:: Assignment ::
An image-free, verbatim transcription of the records is the expected result.

:: Stored data entries ::
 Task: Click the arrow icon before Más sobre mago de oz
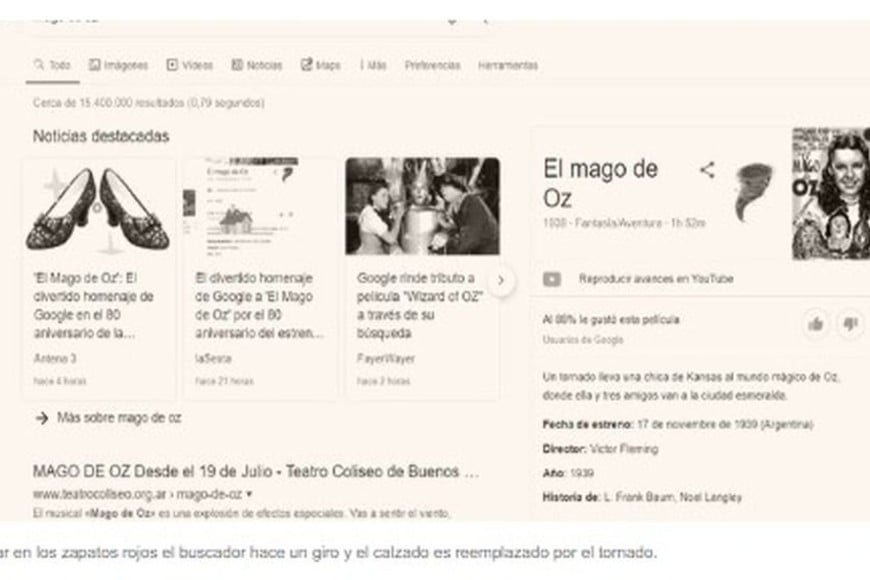pyautogui.click(x=41, y=418)
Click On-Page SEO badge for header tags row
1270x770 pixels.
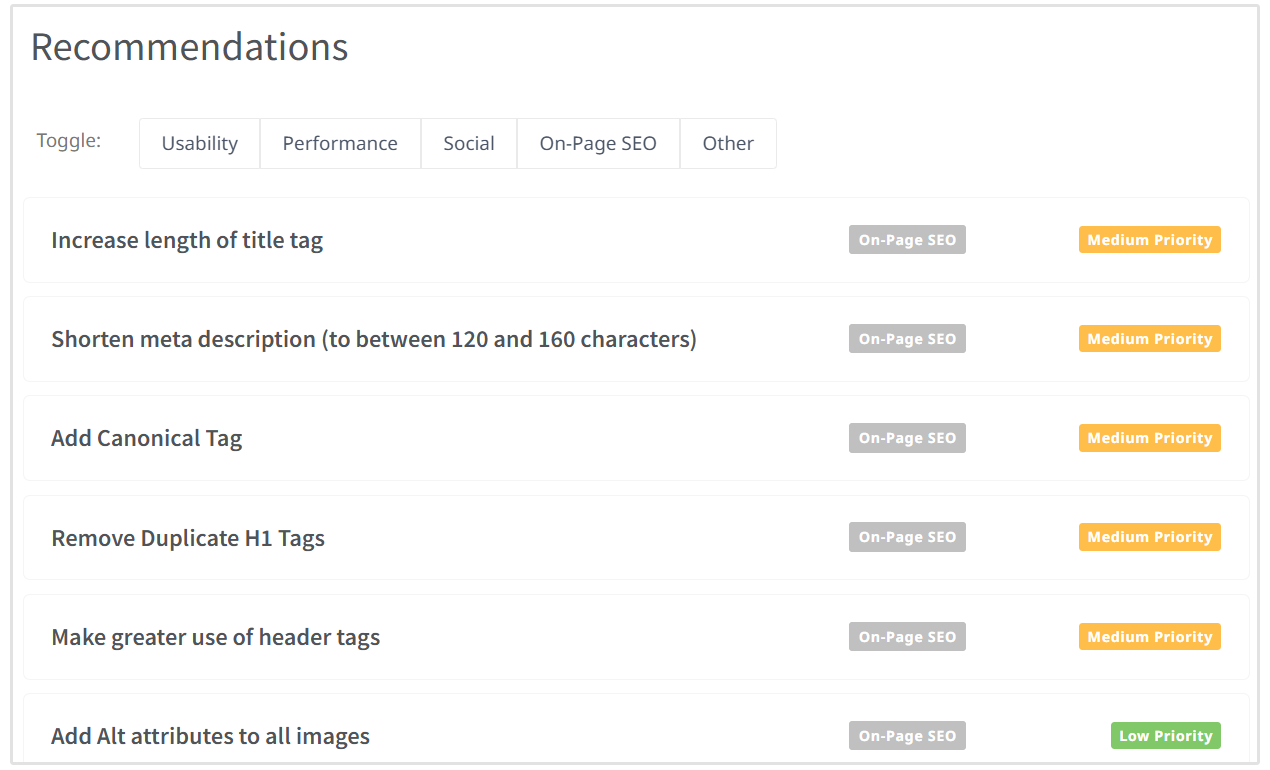[x=907, y=637]
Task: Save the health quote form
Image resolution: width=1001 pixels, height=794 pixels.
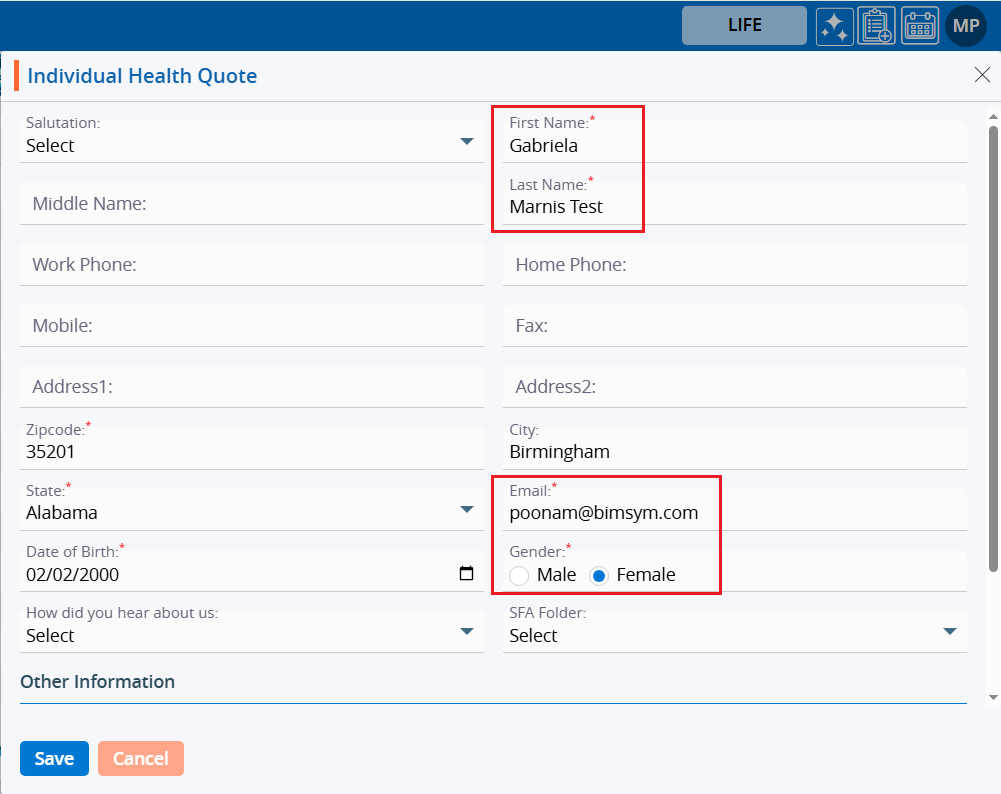Action: click(54, 759)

:: Answer for this exercise ::
 Task: Click the arrow icon before Más sobre mago de oz
pyautogui.click(x=41, y=418)
Click On-Page SEO badge for header tags row
1270x770 pixels.
[x=907, y=637]
Task: Save the health quote form
Image resolution: width=1001 pixels, height=794 pixels.
Action: click(54, 759)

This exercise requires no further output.